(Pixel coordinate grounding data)

"""

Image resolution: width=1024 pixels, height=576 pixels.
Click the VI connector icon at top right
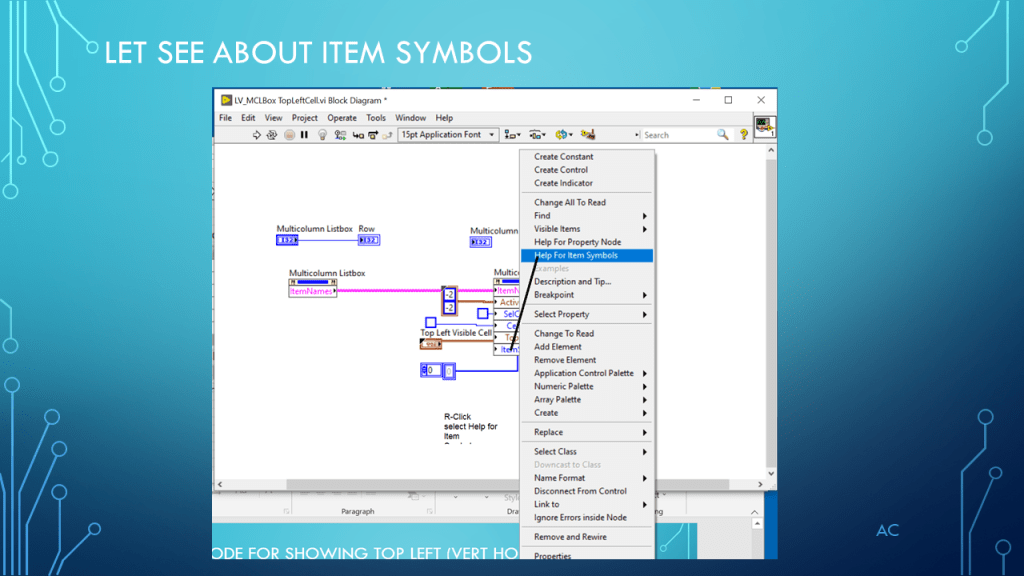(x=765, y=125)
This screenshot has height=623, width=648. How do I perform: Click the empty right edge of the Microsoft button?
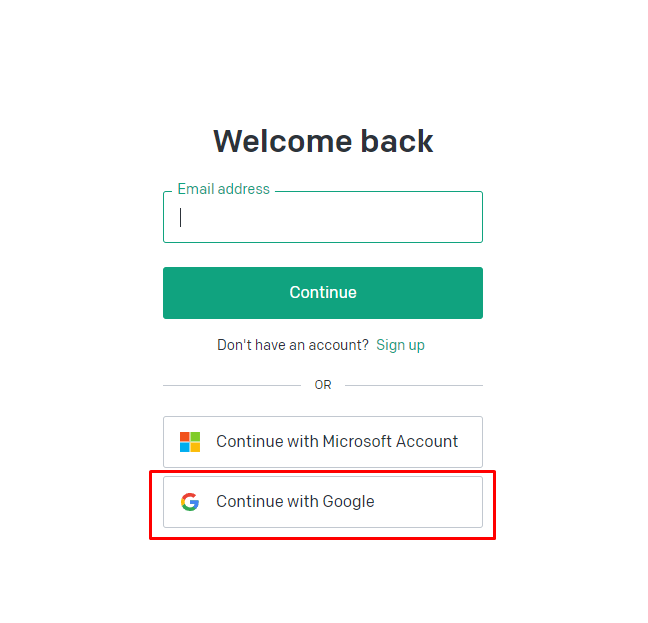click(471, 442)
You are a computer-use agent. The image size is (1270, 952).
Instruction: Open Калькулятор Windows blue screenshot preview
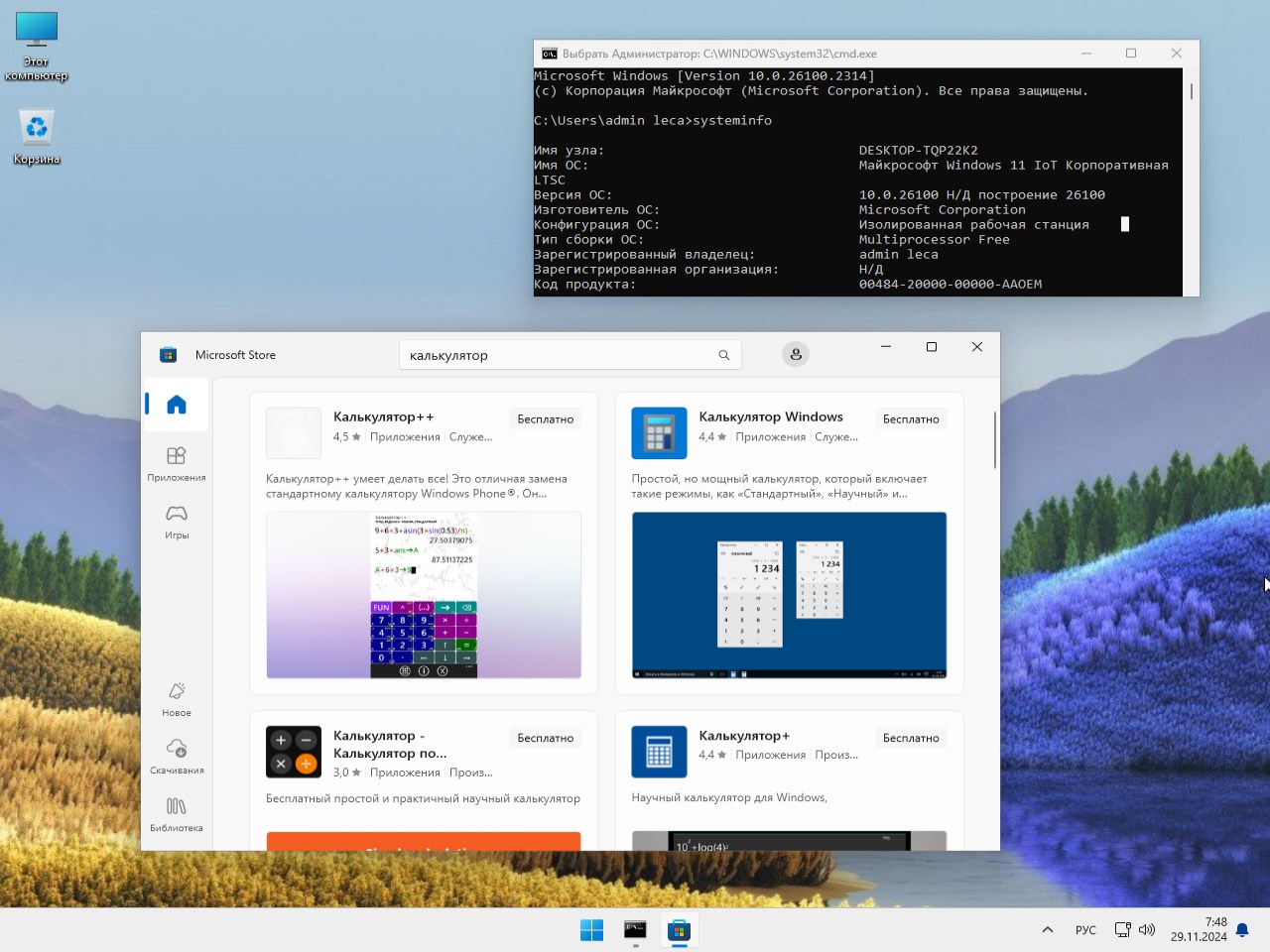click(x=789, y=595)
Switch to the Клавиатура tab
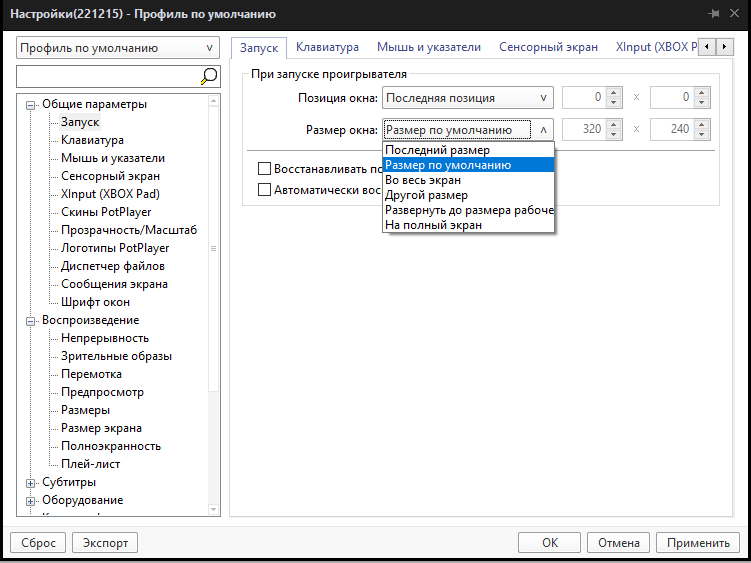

"""

Exercise goal:
Start at the line that contains "This screenshot has" and retype every line through the end of the entries above, both ends included. Exclude all pictures.

Expected answer:
This screenshot has height=623, width=648. How do I perform: Click the empty right edge of the Microsoft button?
click(471, 442)
You are a computer-use agent. The image size is (1270, 952).
Instruction: Open Калькулятор Windows blue screenshot preview
click(x=789, y=595)
Switch to the Клавиатура tab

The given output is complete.